By Sydney Moyer, Staff Writer
I walked into Agganis Arena on Tuesday to watch Icelandic post-rock group Sigur Rós, my favorite band to fall asleep to, not knowing what to expect. I had heard many positive reviews of their live act, but wondered how their effervescent, largely foreign sound would work in an arena show.
What I got was an intricate, multi-layered wall of sound that included string and horn sections and the ethereal howl of a bowed guitar that meshed perfectly with frontman Jónsi Birgisson’s haunting falsetto. Sigur Rós is undoubtedly making some of the most original music out there today, and as such I can’t even really accurately compare it to anything I’ve ever heard or seen live, and as many descriptors as I can try to use, I probably won’t be able to do it justice.
The band began their set playing behind a three-sided mesh curtain onto which an eerie light show was projected, a curtain which dramatically fell to reveal the 10+ piece band during “Vaka.” As the band wound their way through a set which largely blended together for me (because I’m basic and I need lyrics in English to distinguish songs from one another), a huge LED display behind them projected ambient lights and swirling projections of smoke, fields, cliffs, water… basically every arty scene in nature that one’s mind would probably conjure while listening to Sigur Rós anyway.
In that sense, the performance was perfect— but it almost felt more like performance art than a concert. Sigur Rós crafts undeniably beautiful music, arguably the best of the ambient/post-rock vein, but for their intricate sound to work, each member of the band had to be so intensely focused on the music that they didn’t leave much room for improvisation or stage presence. In short, it felt completely unlike any concert I had ever been to— I felt more like I was watching someone work to put on an act than witnessing the emotive release that usually accompanies a band’s live performance.

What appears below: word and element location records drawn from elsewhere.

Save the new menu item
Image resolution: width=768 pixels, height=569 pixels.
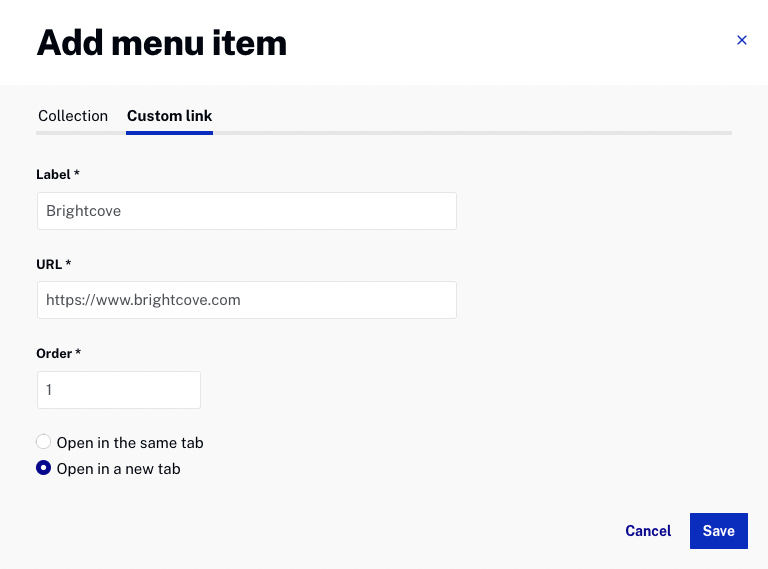tap(719, 531)
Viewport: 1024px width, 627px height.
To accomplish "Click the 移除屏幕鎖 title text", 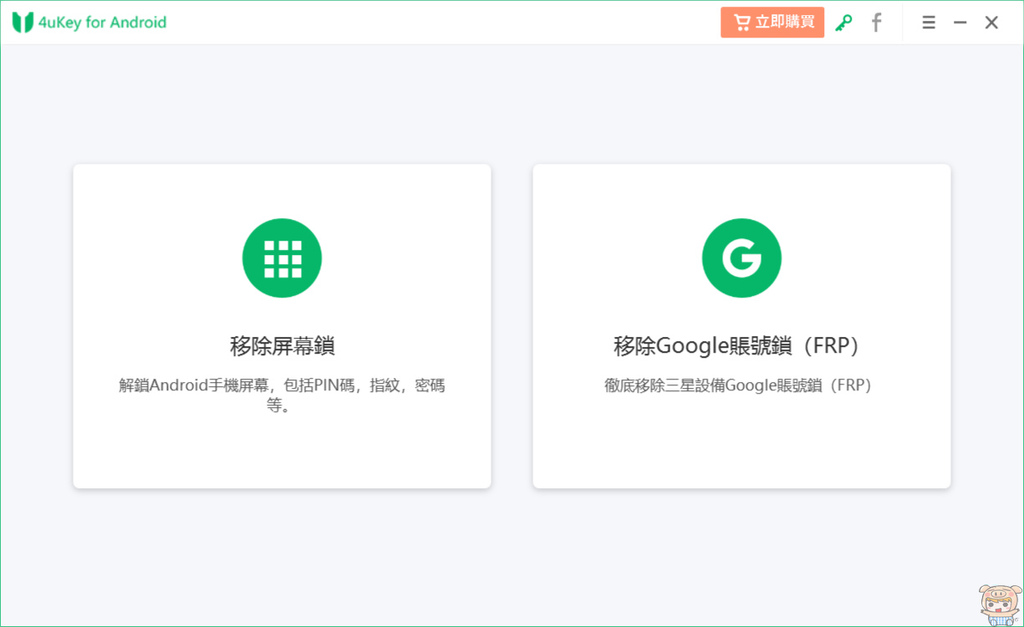I will 281,345.
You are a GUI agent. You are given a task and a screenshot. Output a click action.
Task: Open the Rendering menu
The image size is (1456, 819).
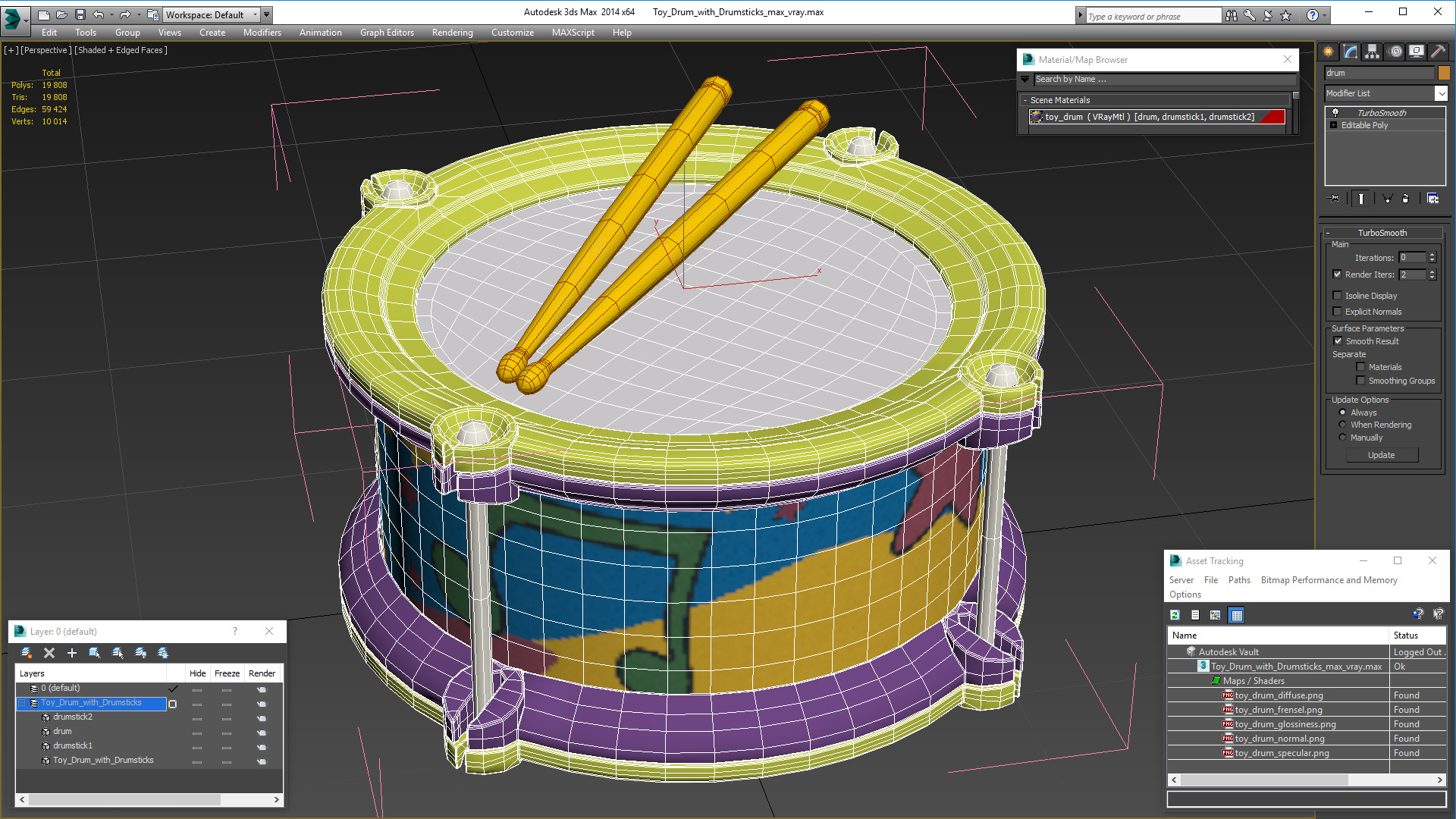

Regardless, it’s incredible that bands like Sigur Rós, who are doing something so original and, let’s just say it, weird, can fill up a venue like Agganis Arena and captivate audiences in a way that only acts like the Stones or The Who could have done thirty years ago. It’s also amazing that lighting and production technology has come so far as to immerse the arena in an otherworldly experience that puts the music itself on a whole other level of performance. I wouldn’t recommend going to see Sigur Rós if you’re looking for a heartfelt, emotive show, but if you’re looking to see incredible talent and a visually stunning light show, I don’t think there’s a better act around.